I am worrying for my friends whose little baby boy has been struggling since he was born to make it in this crazy world and last night he went back into the hospital.
It has been a yo, yo, of healing times being home then suddenly back at the hospital again. He has such a loving supportive family and he has such great devoted loving parents at his side for all time!
I am struggling with the way I thought it would all go in having him born with celebration and great times ahead, he was born 3 months early and spent 99 days in the NICU. So we have all adapted the way in which we think of how he will be, in my being I hurt for them all, it's not fair that such good people have to suffer like this.

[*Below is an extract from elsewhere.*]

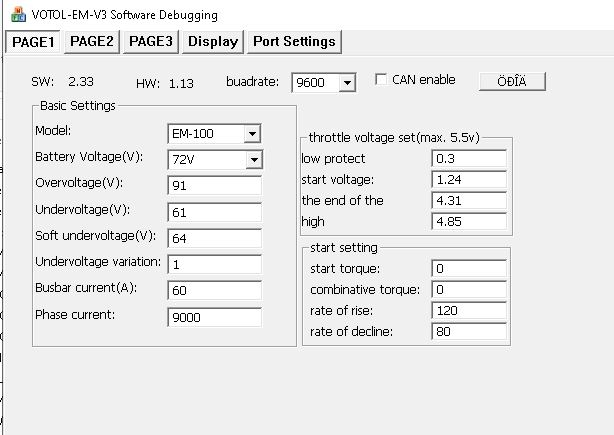
Task: Open the baud rate dropdown
Action: pos(346,83)
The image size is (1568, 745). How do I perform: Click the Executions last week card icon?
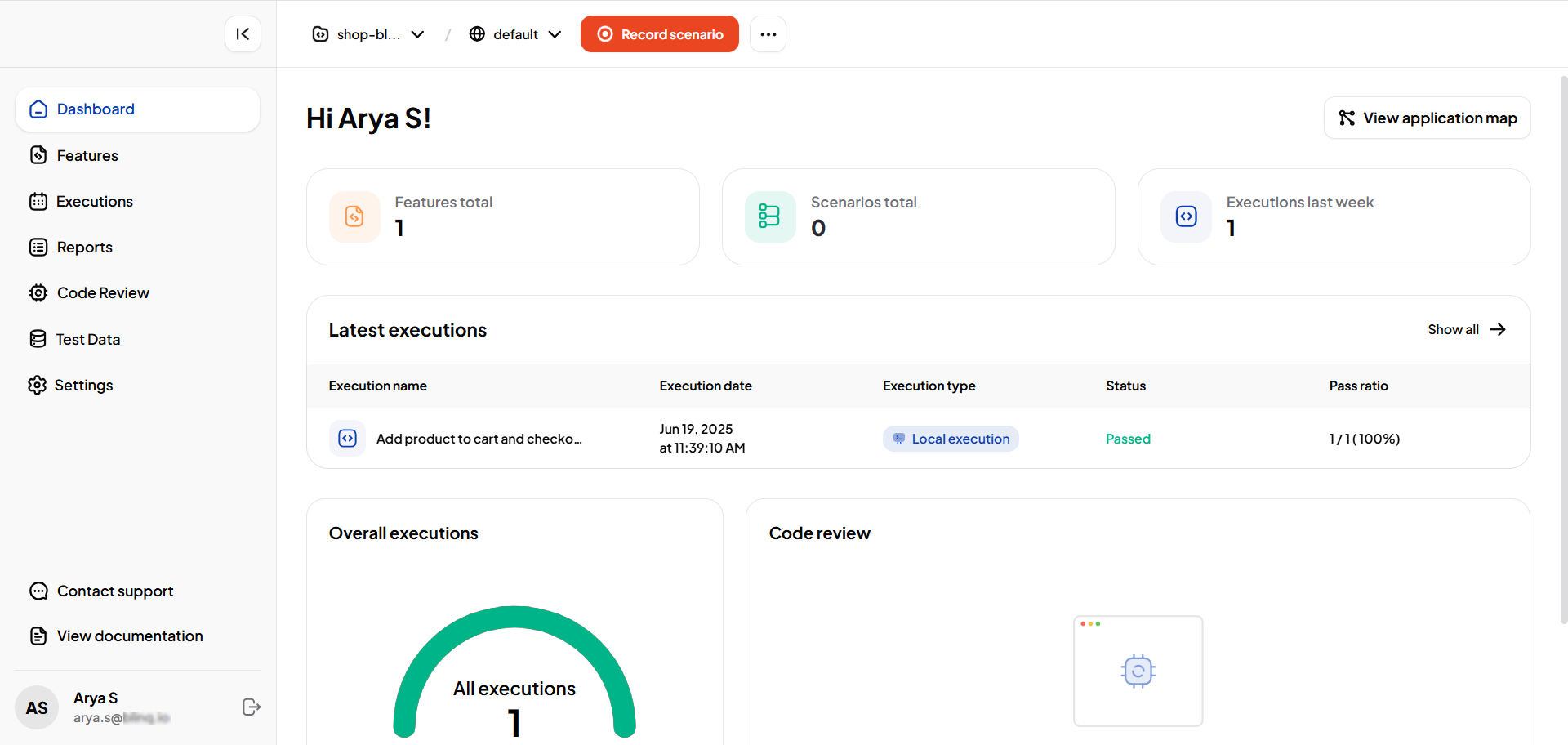tap(1186, 216)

I am realizing all of life is a give and take, no matter how I want to write this story I am not the author. I am not in charge in always creating a happy ending or a good memory.....yet that is my best self when I can capture the great perfections out of so much struggle, being humble or deflated isn't a failure, it's a way of life through all these fears or worries.
I am glad we sat together around the fire pit on memorial day as we are all worn out in the survival struggle of such an adorable contented still healing baby boy in the stroller beside us. He's back in the hospital now so I feel helpless in what he's going through right now...
Sometimes I just want to say "That's it, I have no fucking idea what to do next! I have no words for this! Goddamn it!